Aim of the exercise
Duplicate the material verbatim from the line containing "This screenshot has" through the end of the material, omitting the pictures from your output.

Stored records
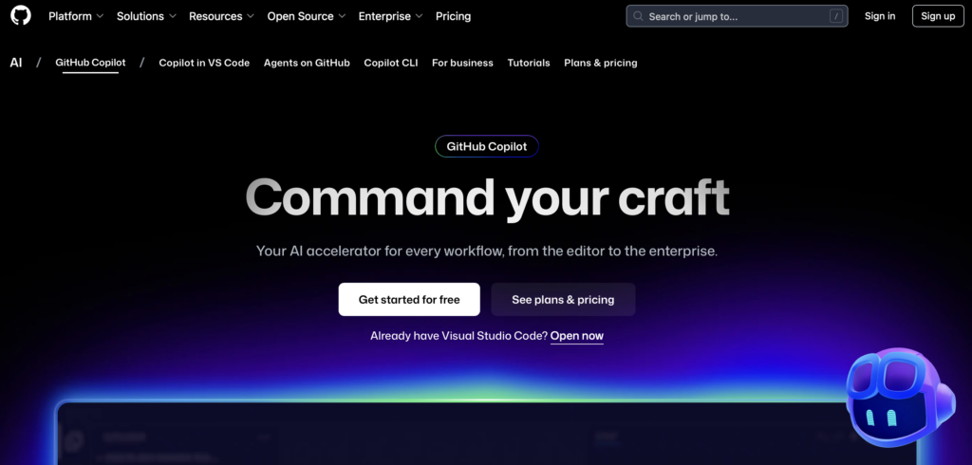Click See plans & pricing button
972x465 pixels.
[x=563, y=299]
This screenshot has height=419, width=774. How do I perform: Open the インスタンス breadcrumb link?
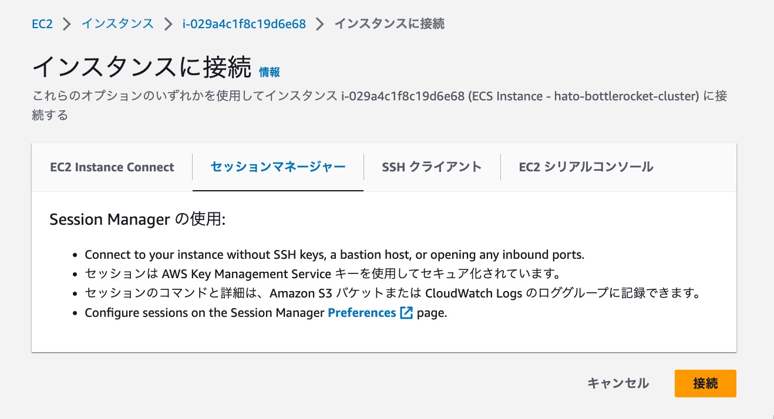(117, 23)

Task answer
This screenshot has height=419, width=774. How do I perform: Open the インスタンス breadcrumb link?
(117, 23)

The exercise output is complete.